Read more about the Dusha dataset in the publication: https://habr.com/ru/companies/sberdevices/articles/715468/
DS books for the newest ones
1. Data science. John Kelleher, Brendan Tierney - the book covers the main aspects, from the moment of setting up data collection and analysis, to addressing the ethical revelations that are growing due to privacy policies. The reader will walk you through how to run neural networks and machine learning, and guide you through case studies of business problems and how to solve them. Additionally, they will talk about technical requirements that can be transferred to a greater extent.

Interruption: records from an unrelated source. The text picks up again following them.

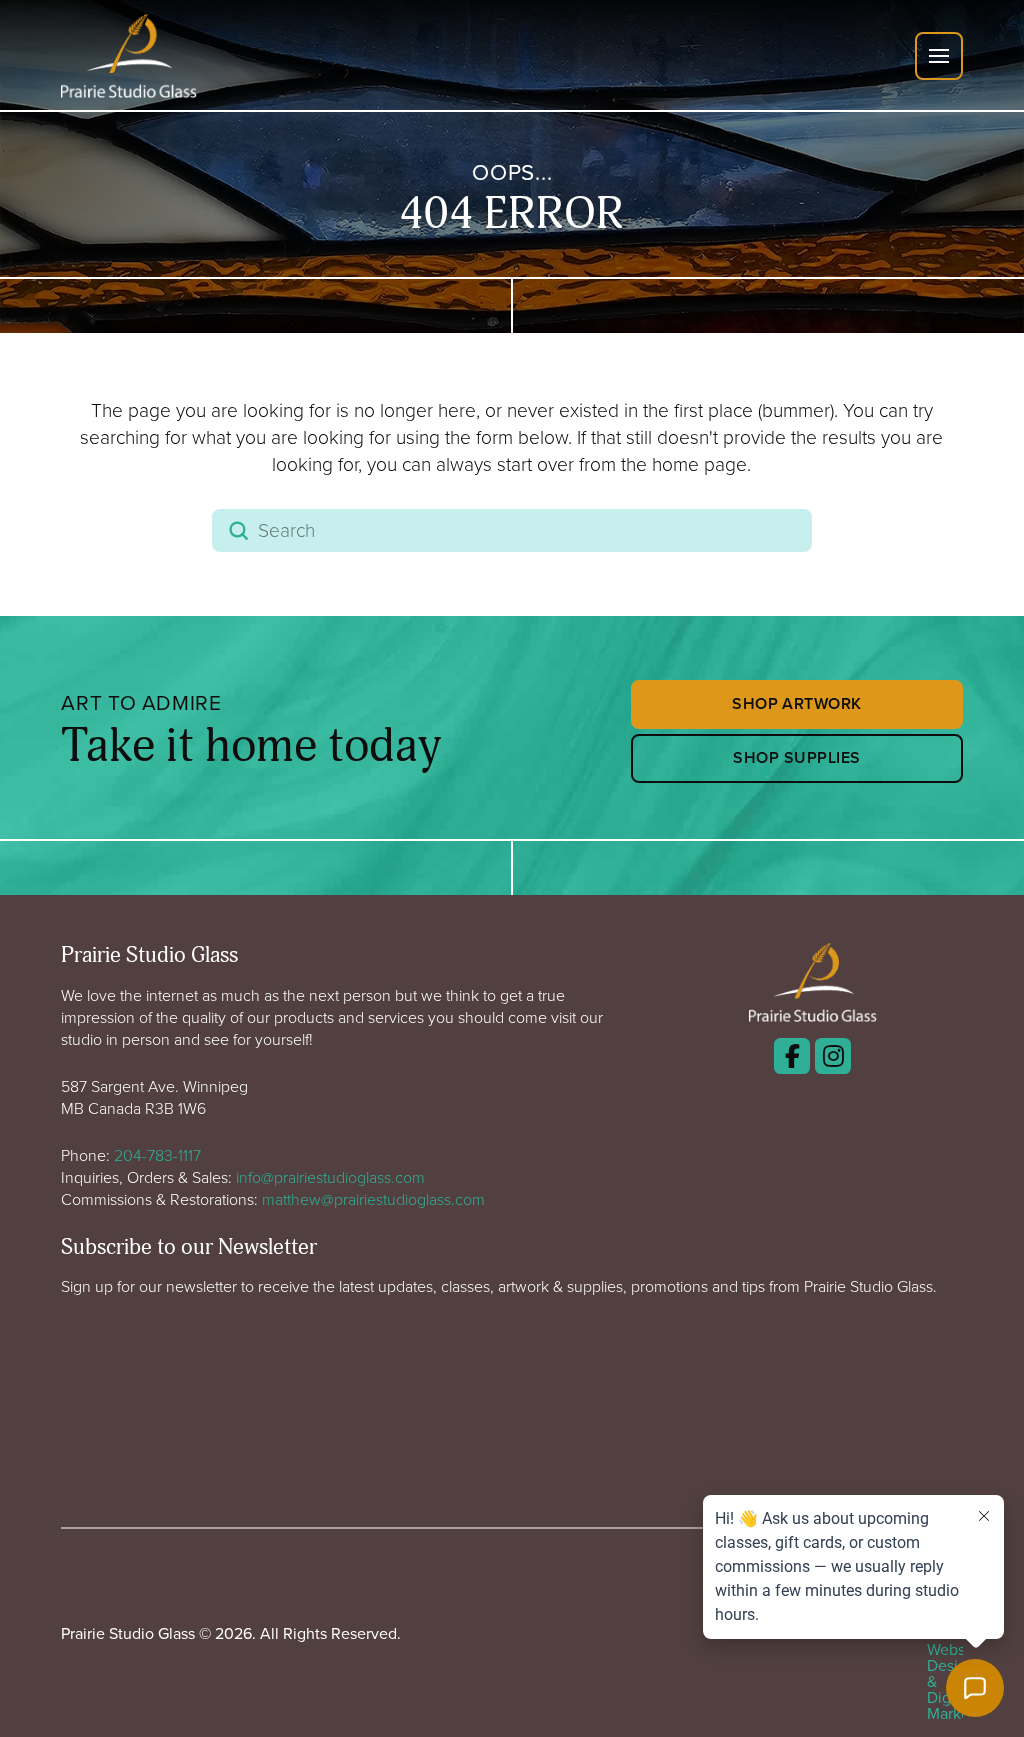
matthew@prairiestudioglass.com (373, 1199)
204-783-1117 (157, 1155)
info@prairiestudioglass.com (330, 1177)
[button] (939, 56)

2. Practical statistics for Data Science specialists. Peter Bruce, Bruce Bruce - A hands-on textbook presented for data scientists with programming language skills and familiarity with the definition of mathematical statistics. Here, in an accessible way, the main points from the statistics of data science are presented, as well as an explanation of what are the important needs and sides of data analysis.
3. We study the spark. Holden Karau, Matei Zachariah, Patrick Wendell, Andy Konwinski - The authors of the books are the developers of the Spark system. They will talk about the analysis of the execution of tasks with a few lines of code, as well as understand the scheme through examples.
4. Data science. Data science from scratch. Joel Gras - Joel Gras talks about the Python language, elements of linear algebra, mathematical statistics, methods for collecting, normalizing and processing data. Additionally, it provides an information base for machine learning. Describes mathematical models and ways to develop them according to the "k" recipe.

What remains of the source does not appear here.